EXERCISE GOAL: Render the material from its first line up to and including the line with "Click the external-link" as a Markdown table with the columns Row and Line, skipping any blank lines.

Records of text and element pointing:
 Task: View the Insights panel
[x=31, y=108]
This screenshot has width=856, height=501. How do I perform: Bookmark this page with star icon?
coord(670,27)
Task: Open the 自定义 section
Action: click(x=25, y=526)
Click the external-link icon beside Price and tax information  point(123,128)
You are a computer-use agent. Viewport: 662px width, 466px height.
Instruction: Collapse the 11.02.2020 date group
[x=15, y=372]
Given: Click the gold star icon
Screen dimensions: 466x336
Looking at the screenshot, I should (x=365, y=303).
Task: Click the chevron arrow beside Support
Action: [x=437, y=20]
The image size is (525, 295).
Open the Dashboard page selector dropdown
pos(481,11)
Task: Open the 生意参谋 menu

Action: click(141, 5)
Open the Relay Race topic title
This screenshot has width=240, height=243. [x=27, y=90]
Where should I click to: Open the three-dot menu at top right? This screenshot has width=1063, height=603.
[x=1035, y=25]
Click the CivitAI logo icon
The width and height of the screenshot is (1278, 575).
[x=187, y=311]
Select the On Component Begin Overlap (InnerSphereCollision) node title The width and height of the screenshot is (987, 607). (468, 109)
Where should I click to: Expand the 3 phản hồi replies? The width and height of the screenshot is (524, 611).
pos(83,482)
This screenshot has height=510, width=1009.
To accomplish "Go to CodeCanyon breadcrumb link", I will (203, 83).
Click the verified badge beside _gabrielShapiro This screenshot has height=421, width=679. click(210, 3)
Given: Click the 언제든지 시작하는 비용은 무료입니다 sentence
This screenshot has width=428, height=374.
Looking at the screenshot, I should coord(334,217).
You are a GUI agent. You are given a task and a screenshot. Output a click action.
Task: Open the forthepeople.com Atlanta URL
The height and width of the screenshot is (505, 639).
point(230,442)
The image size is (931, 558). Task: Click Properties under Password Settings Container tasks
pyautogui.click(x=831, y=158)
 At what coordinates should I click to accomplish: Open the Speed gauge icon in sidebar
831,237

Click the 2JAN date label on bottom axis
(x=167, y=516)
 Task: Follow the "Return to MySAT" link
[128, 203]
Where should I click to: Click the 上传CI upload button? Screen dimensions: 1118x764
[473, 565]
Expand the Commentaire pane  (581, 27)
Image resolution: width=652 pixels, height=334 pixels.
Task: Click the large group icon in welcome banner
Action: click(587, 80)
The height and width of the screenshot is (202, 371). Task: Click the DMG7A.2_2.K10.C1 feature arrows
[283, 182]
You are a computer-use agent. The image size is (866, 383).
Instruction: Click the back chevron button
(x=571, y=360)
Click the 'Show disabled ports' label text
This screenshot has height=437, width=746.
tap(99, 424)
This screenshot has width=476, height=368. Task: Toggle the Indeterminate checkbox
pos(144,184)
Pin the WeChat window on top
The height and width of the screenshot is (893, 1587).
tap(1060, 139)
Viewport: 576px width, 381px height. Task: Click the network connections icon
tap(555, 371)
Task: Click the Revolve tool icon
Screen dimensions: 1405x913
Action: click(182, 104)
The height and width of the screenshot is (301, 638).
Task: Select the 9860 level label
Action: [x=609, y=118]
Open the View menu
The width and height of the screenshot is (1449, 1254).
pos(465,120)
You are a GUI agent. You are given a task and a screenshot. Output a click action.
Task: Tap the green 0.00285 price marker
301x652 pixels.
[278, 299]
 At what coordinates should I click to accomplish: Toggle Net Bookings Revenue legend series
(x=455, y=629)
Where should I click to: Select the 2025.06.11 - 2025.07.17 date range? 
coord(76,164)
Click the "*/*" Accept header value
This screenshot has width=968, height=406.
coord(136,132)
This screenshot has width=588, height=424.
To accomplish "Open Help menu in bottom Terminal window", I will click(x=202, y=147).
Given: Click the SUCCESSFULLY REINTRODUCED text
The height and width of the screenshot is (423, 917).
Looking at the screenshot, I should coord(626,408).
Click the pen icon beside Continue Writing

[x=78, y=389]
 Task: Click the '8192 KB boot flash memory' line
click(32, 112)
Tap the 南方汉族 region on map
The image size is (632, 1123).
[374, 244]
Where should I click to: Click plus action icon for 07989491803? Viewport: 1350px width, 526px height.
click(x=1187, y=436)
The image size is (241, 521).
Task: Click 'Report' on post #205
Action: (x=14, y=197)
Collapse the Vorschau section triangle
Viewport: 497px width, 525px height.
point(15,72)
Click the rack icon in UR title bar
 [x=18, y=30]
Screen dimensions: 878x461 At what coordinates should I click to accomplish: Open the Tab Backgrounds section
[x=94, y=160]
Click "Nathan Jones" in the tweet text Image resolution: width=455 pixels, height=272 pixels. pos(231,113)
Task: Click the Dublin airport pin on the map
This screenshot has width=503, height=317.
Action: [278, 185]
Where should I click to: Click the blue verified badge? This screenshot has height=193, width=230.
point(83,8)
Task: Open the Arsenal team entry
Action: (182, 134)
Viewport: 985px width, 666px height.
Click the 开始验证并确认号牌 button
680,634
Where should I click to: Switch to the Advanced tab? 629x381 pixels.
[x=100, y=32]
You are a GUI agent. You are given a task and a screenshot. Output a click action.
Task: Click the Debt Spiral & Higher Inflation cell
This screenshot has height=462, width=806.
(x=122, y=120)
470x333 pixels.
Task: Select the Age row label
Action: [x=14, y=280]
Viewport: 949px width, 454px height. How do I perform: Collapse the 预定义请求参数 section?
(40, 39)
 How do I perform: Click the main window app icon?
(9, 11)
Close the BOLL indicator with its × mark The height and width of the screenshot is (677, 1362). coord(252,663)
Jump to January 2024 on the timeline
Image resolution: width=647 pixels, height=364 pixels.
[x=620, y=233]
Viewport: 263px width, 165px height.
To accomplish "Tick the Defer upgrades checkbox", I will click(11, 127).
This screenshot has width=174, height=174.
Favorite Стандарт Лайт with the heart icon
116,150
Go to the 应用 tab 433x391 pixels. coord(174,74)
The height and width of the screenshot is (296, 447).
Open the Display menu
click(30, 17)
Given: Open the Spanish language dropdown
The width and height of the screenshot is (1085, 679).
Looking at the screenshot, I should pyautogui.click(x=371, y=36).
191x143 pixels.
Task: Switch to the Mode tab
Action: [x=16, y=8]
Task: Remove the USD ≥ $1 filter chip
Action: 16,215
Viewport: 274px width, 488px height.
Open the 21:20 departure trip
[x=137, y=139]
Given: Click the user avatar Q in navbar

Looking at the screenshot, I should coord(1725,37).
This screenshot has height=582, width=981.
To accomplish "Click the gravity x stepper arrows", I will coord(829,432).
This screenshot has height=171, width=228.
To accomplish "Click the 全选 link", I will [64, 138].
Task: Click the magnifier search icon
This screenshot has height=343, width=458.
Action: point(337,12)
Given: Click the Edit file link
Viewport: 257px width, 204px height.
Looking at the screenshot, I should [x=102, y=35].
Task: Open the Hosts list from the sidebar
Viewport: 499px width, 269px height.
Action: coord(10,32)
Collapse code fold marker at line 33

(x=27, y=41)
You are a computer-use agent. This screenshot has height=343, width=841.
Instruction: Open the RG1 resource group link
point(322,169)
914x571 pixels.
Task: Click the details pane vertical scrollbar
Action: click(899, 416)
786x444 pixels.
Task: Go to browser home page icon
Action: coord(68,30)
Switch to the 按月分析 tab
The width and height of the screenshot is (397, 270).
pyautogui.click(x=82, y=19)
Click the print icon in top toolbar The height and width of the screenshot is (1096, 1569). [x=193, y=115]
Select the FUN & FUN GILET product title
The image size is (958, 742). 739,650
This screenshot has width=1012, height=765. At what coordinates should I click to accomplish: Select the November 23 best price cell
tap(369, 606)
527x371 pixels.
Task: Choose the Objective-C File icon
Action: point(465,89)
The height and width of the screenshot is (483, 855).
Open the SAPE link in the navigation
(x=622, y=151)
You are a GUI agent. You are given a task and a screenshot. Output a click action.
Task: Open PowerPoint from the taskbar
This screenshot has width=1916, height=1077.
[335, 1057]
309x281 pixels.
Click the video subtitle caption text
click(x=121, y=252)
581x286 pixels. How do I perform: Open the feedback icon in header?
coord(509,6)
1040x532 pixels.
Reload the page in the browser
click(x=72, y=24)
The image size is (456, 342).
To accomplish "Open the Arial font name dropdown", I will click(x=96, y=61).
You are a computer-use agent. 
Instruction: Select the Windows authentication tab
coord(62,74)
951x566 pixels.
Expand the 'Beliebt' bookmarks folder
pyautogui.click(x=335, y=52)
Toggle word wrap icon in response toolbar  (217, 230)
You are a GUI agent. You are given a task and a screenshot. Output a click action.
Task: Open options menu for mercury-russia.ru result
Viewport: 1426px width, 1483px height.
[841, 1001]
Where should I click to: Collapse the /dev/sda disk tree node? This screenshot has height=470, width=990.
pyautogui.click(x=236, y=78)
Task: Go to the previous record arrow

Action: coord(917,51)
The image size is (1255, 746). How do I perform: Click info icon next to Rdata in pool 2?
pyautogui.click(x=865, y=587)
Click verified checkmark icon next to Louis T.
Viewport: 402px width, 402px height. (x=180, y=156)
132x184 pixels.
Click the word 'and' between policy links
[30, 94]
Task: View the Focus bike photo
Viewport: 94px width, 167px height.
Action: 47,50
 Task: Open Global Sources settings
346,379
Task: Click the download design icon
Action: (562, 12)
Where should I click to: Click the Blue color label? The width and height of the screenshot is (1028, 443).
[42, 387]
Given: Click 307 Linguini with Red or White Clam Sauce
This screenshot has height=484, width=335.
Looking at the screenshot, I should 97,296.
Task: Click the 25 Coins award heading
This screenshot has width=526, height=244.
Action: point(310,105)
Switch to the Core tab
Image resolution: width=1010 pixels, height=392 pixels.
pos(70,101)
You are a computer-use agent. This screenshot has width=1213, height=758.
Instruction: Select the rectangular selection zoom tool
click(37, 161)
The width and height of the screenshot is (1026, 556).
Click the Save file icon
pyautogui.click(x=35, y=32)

RESULT FOR THIS TASK:
| Row | Line |
|---|---|
| 1 |  Task: View the Insights panel |
| 2 | [x=31, y=108] |
| 3 | This screenshot has width=856, height=501. How do I perform: Bookmark this page with star icon? |
| 4 | coord(670,27) |
| 5 | Task: Open the 自定义 section |
| 6 | Action: click(x=25, y=526) |
| 7 | Click the external-link icon beside Price and tax information  point(123,128) |